Using the records below, find every line that includes "agent" and copy it.

*Entries provided*:
+===+

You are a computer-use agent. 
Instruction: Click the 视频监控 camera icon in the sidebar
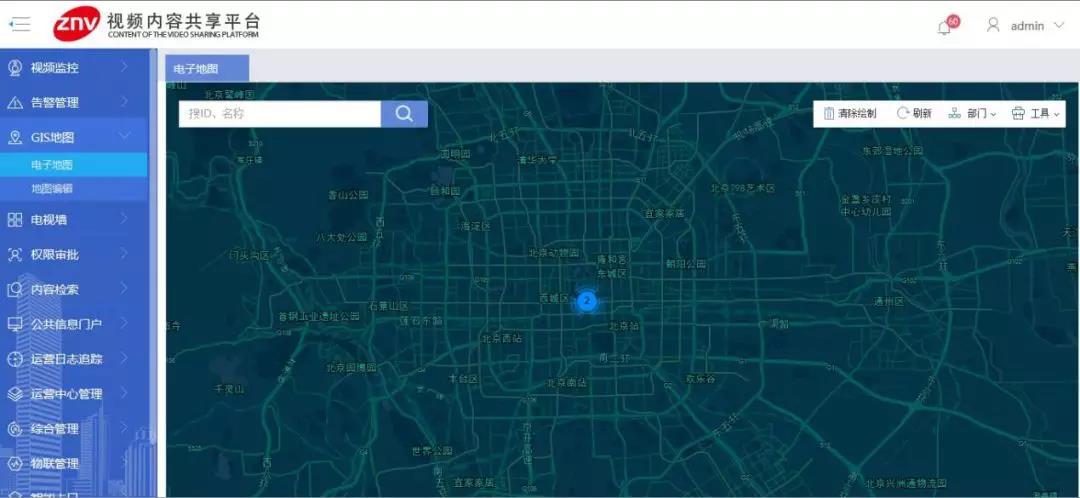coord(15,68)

+===+

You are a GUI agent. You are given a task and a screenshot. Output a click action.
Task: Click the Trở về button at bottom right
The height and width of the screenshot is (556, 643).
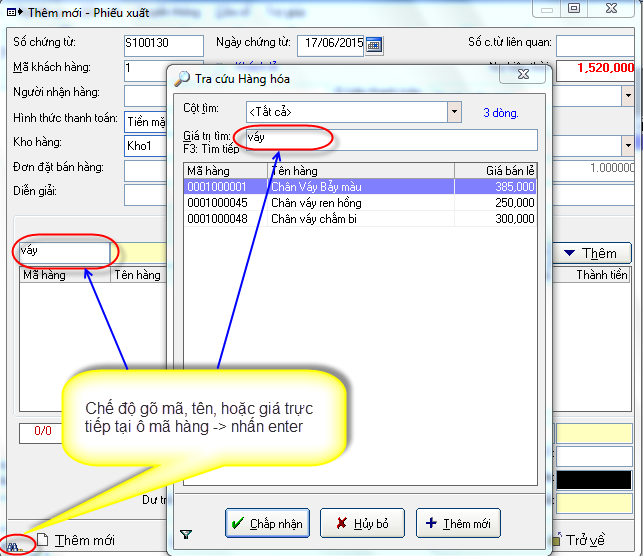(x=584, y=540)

+===+

*Problem solution*:
You are a computer-use agent. 
You are a GUI agent. You are given a task and a screenshot. Output a click action.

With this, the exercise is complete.